Under the healthcare reform legislation, health insurers cannot offer limited-benefit plans through state exchanges, and such plans do not qualify as offering “essential benefits.”
Most states exempt limited-benefit health insurance products from conventional major medical plan mandates, and some insurers avoid state benefit mandates entirely by selling mini medical only to employers with more than 50 workers.
According to one industry official, this gives HHS the “regulatory latitude to completely destroy these plans, eliminating them from the marketplace, if they choose to say that the market reforms–no annual or lifetime limits–apply to mini-med plans.”

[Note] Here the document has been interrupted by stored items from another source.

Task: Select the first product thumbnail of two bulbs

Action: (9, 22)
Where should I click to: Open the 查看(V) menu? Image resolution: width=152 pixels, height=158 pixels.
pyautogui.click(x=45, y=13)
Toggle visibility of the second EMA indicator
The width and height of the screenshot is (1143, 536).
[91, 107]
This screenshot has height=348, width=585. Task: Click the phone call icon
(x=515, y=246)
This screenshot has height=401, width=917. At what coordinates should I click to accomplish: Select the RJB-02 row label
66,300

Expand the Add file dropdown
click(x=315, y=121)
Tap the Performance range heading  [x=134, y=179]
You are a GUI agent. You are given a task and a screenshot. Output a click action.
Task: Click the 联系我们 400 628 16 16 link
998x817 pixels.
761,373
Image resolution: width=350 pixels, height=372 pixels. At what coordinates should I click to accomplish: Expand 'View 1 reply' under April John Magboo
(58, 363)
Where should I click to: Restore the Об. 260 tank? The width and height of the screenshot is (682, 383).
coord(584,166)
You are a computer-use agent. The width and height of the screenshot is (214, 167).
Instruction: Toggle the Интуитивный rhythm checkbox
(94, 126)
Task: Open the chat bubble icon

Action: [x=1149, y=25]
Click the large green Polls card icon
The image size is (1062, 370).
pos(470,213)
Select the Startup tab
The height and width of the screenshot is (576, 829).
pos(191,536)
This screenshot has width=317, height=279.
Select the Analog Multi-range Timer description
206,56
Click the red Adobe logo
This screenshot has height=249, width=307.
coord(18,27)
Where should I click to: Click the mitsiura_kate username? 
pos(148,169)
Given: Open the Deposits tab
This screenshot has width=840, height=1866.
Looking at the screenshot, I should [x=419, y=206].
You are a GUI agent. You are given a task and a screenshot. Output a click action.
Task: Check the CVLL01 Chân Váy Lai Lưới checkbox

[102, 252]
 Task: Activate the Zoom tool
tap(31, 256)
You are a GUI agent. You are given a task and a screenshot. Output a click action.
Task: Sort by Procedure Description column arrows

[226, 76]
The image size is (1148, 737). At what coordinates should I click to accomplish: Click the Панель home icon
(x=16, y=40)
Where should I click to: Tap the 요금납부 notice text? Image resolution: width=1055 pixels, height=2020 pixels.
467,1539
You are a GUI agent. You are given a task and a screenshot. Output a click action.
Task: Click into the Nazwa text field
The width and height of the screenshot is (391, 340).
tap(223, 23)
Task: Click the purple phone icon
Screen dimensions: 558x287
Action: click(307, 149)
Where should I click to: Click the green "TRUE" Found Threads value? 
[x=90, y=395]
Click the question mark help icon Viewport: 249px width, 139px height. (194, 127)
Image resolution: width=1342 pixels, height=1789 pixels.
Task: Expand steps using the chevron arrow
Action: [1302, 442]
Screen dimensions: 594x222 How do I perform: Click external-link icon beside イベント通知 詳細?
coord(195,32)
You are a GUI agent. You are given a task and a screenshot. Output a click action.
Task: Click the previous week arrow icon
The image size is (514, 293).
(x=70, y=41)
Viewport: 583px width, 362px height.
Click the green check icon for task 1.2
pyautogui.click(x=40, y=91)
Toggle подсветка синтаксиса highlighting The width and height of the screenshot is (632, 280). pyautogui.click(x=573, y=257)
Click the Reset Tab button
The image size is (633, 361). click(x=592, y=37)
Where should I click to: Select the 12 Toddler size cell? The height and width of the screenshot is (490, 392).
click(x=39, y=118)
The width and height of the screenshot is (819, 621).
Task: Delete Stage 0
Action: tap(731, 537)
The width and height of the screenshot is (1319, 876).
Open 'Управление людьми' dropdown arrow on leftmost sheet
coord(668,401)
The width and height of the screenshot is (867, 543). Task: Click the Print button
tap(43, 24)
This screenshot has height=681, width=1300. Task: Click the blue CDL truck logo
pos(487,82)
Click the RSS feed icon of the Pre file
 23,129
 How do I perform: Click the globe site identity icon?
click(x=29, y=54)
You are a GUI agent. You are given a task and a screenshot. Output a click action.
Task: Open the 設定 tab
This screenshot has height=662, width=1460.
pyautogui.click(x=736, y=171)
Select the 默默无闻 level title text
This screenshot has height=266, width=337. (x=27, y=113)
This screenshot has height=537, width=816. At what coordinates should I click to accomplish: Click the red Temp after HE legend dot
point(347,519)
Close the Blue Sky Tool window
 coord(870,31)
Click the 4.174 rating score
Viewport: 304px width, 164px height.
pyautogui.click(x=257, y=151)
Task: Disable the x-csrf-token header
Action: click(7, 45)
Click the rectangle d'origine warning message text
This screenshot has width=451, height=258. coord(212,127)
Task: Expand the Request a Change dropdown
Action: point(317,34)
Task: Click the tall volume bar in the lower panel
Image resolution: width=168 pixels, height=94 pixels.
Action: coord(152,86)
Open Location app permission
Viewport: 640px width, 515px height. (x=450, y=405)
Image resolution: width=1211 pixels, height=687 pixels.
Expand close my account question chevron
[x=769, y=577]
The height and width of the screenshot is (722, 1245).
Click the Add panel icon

Joel Kopperud, a director for congressional relations at the Council of Insurance Agents and Brokers, said industry officials, including CIAB staff, are meeting with HHS staff “to underscore the significance of this issue.”
If an exception of some sort is not made to mini-med plans in the forthcoming rule on annual dollar limits, nearly 1.4 million Americans could lose their health insurance until 2014, he said.
“It’s a hard position for the Administration, considering [they are] the same plans they sought to eliminate because of the low coverage limits,” Kopperud said. “I do believe the administration will find the right solution. We’re serving as a resource to their efforts as best we can, and we hope to know more soon.”
Brokers who are members of CIAB are telling the trade group that employers who sponsor these plans are trying to determine if the products are workable until 2014, when the exchanges go into effect, or if they will have a new huge expense Jan. 1, 2011 when most renewals occur, Kopperud said.
“The concept of renewing prior to Sept. 23, when the regulations become effective barring no annual or lifetime limits–is hanging in the balance,” he said.